その氏綱以降、4代の北条家に仕えた大藤家(だいとうけ)の信基、景長、秀信、政信、直信の五代の活躍を描いた歴史小説がこの「城をひとつ」です。

「城をひとつ」「当代無双」「落葉一掃」「一期の名折れ」「幻の軍師」「黄金の城」の6つの連作短編で構成されています。

「城をひとつ」では、当時江戸城の城主だった扇谷上杉朝興の馬数寄に乗じて馬商人となった大藤信基が、北条氏綱のためにその江戸城をまんまと奪取する話でした。 それが1524年のことです。 そこから秀吉の小田原城攻めが1590年ですから、約65年の間北条家の影の軍師として暗躍した大藤氏5代の話でした。

大藤氏もれっきとした史実に残る家柄で、信基の出自は根来衆だとされています。

背景には下剋上の世相がありました。

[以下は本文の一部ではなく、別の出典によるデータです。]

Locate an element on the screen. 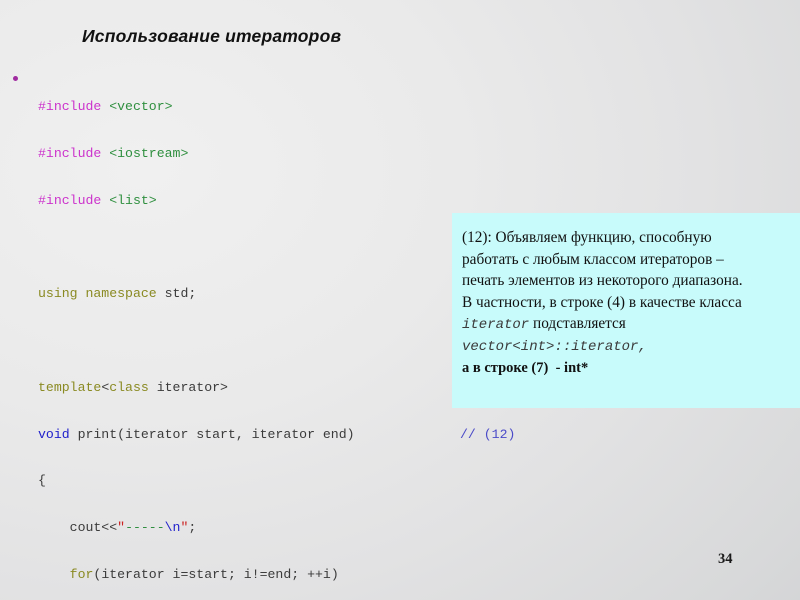 This screenshot has height=600, width=800. page-title: Использование итераторов is located at coordinates (212, 36).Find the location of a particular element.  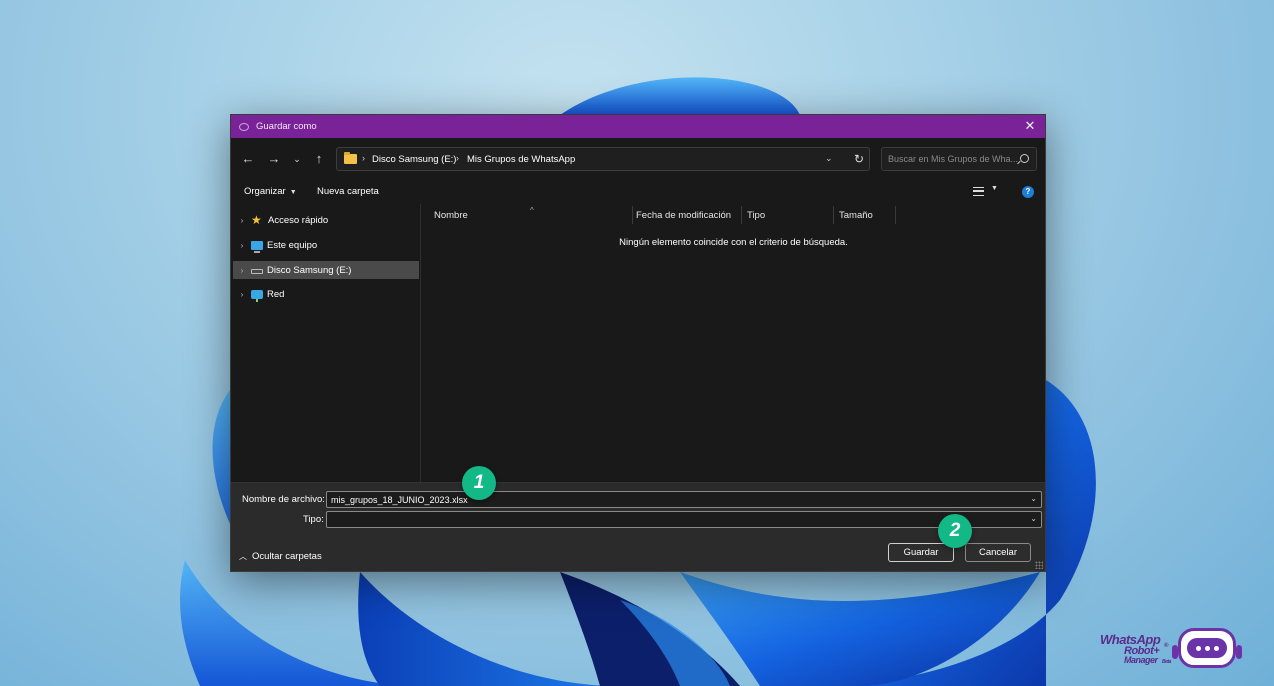

step-badge-1: 1 is located at coordinates (479, 483).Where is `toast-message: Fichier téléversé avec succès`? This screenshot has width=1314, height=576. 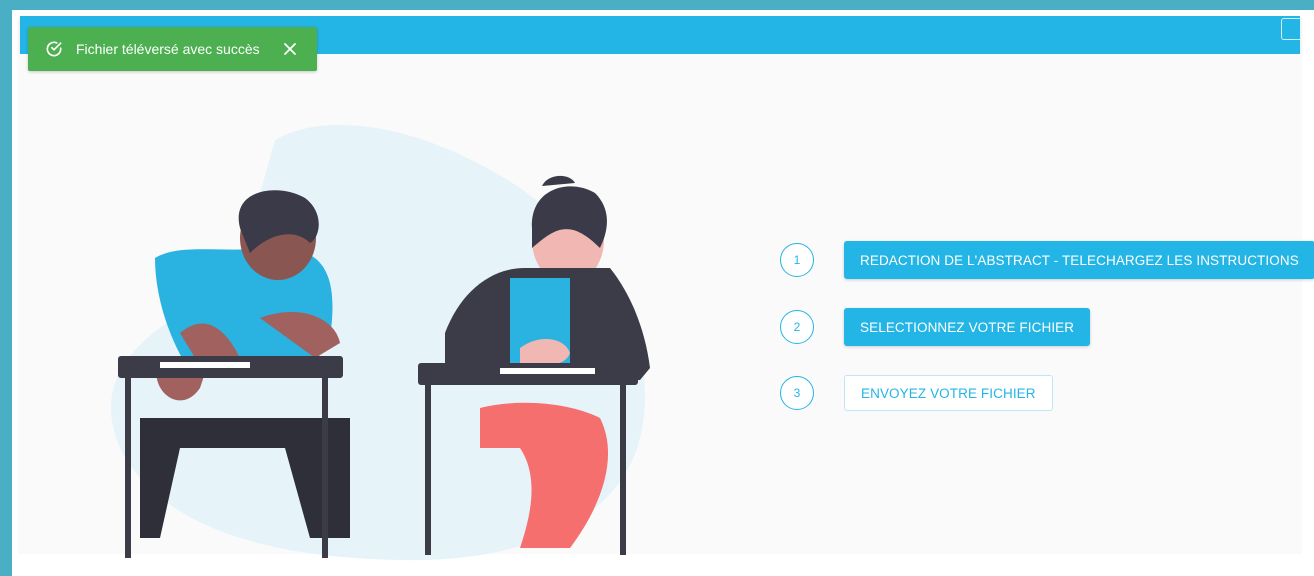
toast-message: Fichier téléversé avec succès is located at coordinates (168, 49).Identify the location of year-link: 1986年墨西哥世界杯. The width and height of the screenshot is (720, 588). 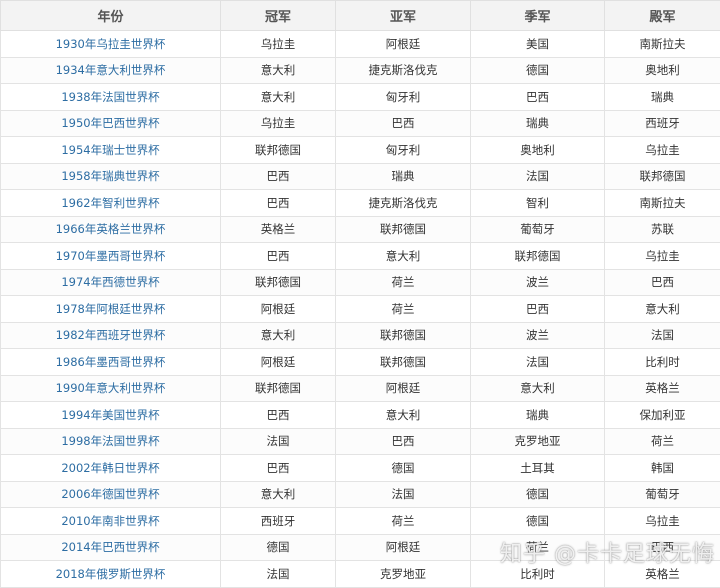
(111, 362).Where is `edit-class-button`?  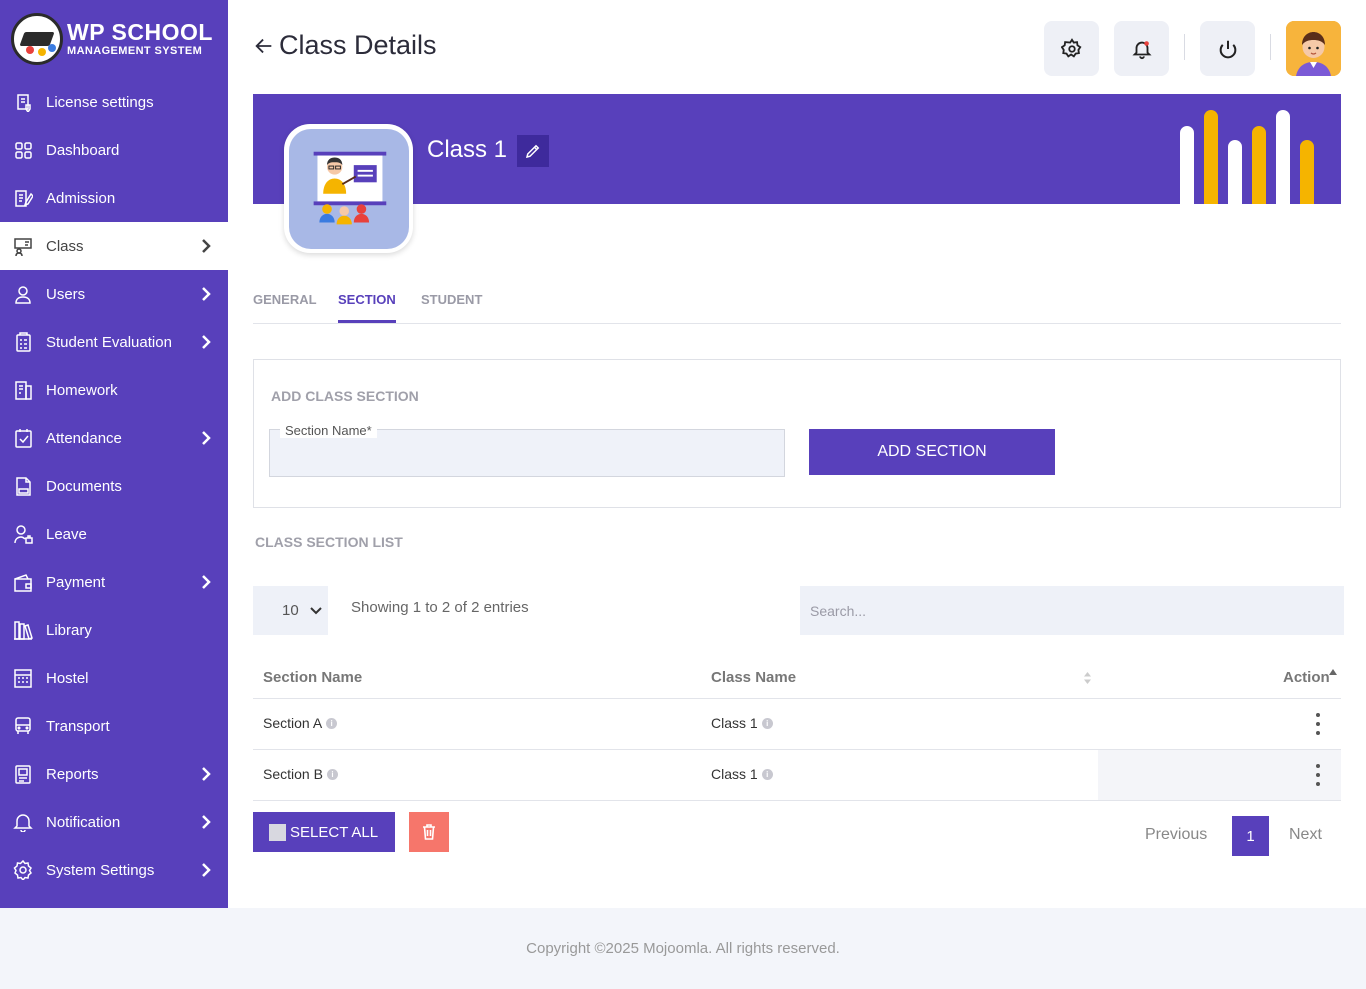
edit-class-button is located at coordinates (533, 151).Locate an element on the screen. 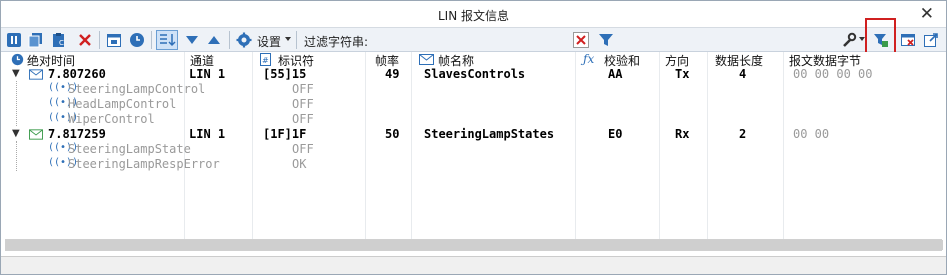 The height and width of the screenshot is (275, 947). signal-name: SteeringLampRespError is located at coordinates (144, 164).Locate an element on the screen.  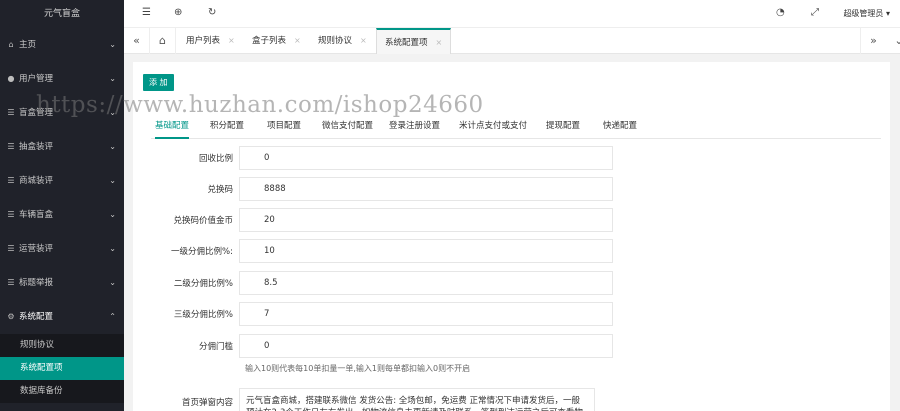
top-header: ☰ ⊕ ↻ ◔ ⤢ 超级管理员 ▾ is located at coordinates (512, 14).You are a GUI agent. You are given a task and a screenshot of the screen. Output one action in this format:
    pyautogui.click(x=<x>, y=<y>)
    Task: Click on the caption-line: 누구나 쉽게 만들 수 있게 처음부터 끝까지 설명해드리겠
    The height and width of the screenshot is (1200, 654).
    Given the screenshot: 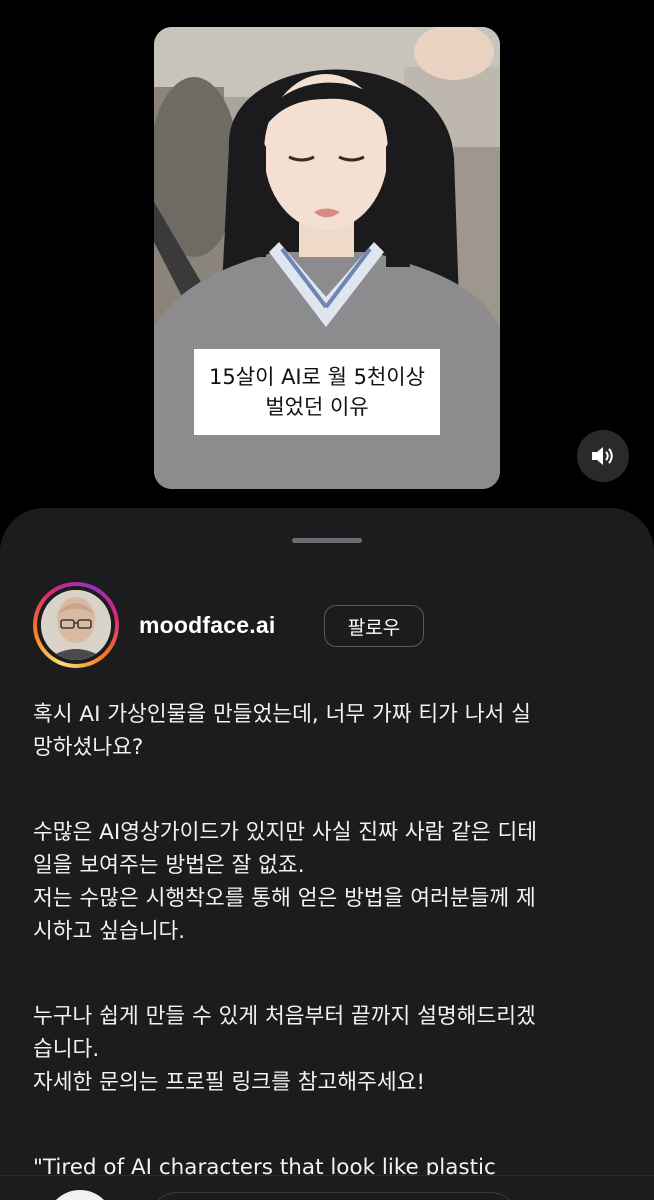 What is the action you would take?
    pyautogui.click(x=284, y=1016)
    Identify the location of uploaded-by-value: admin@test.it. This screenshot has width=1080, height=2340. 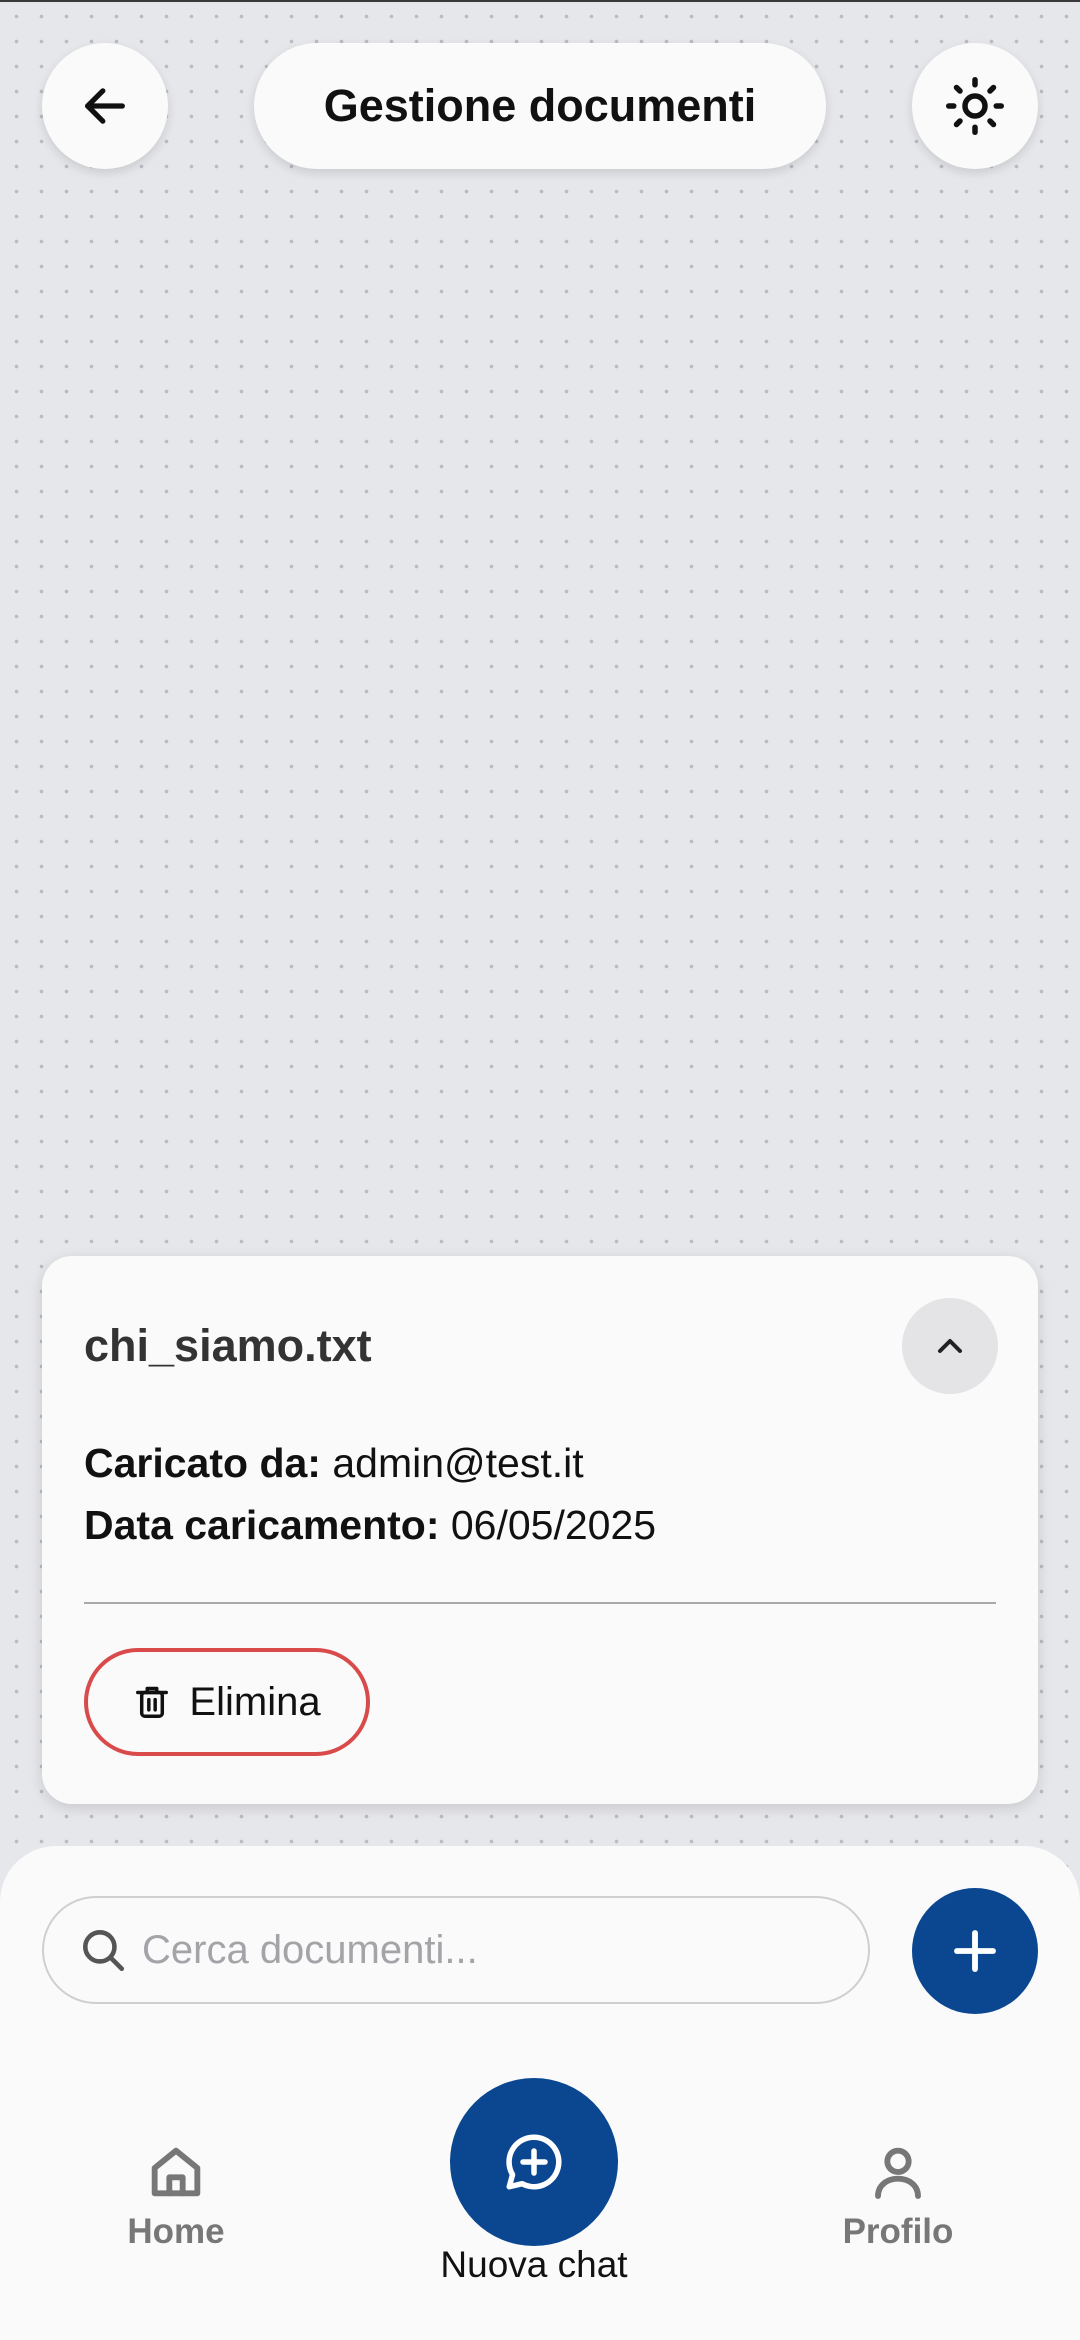
(458, 1463).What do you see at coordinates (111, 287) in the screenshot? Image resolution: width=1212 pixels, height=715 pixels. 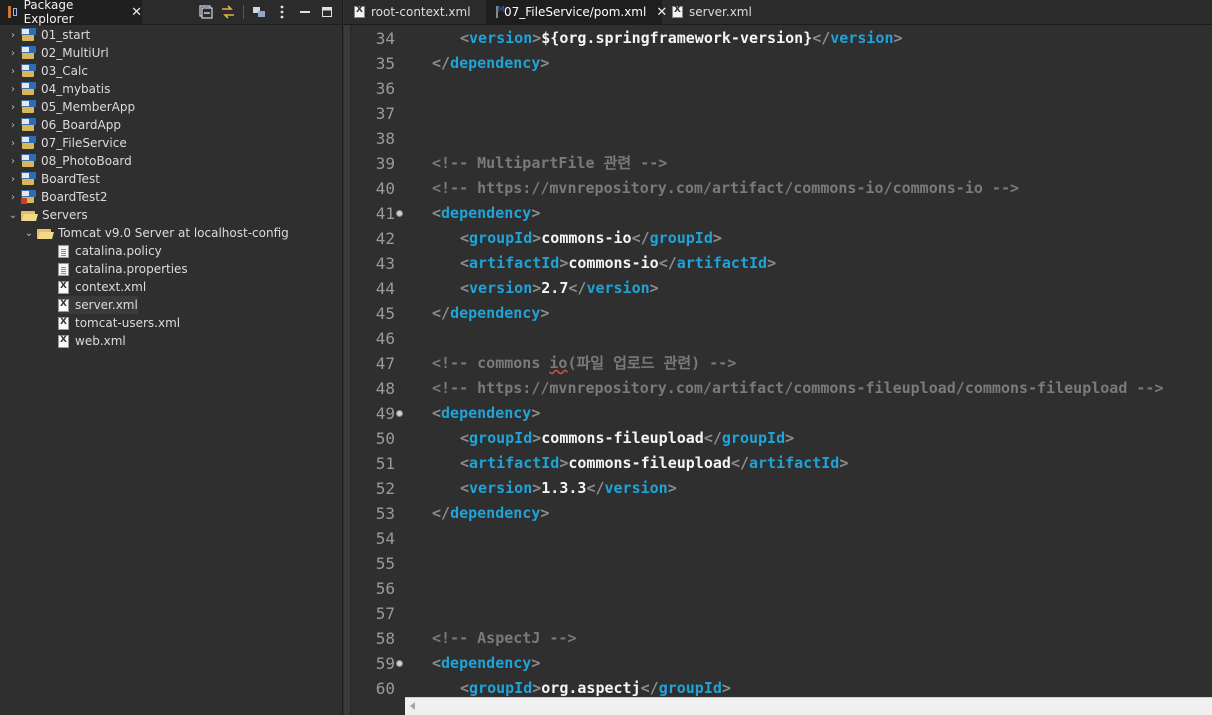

元々鎌倉公方の執事(家来)の立場だった関東管領の上杉家が公方以上の力を持ち、扇谷と山内上杉家の内紛に乗じて、新興勢力として堀越公方を落とした今川家というか北条家が台頭する背景もしっかり描かれ興味深い物語になっていました。 その意味では、関東管領の一族に繋がる上杉謙信も結局は幕府の秩序の枠から出られない旧勢力の擁護者にすぎなかったということがよくわかります。

私が住んでいる江戸川区にある「葛西城」も登場し、なんやら親しみのある小説に感じられました。 何故、直木賞のノミネート作品に漏れたのか不思議に思いました。直木賞に値すると思えるいい作品です。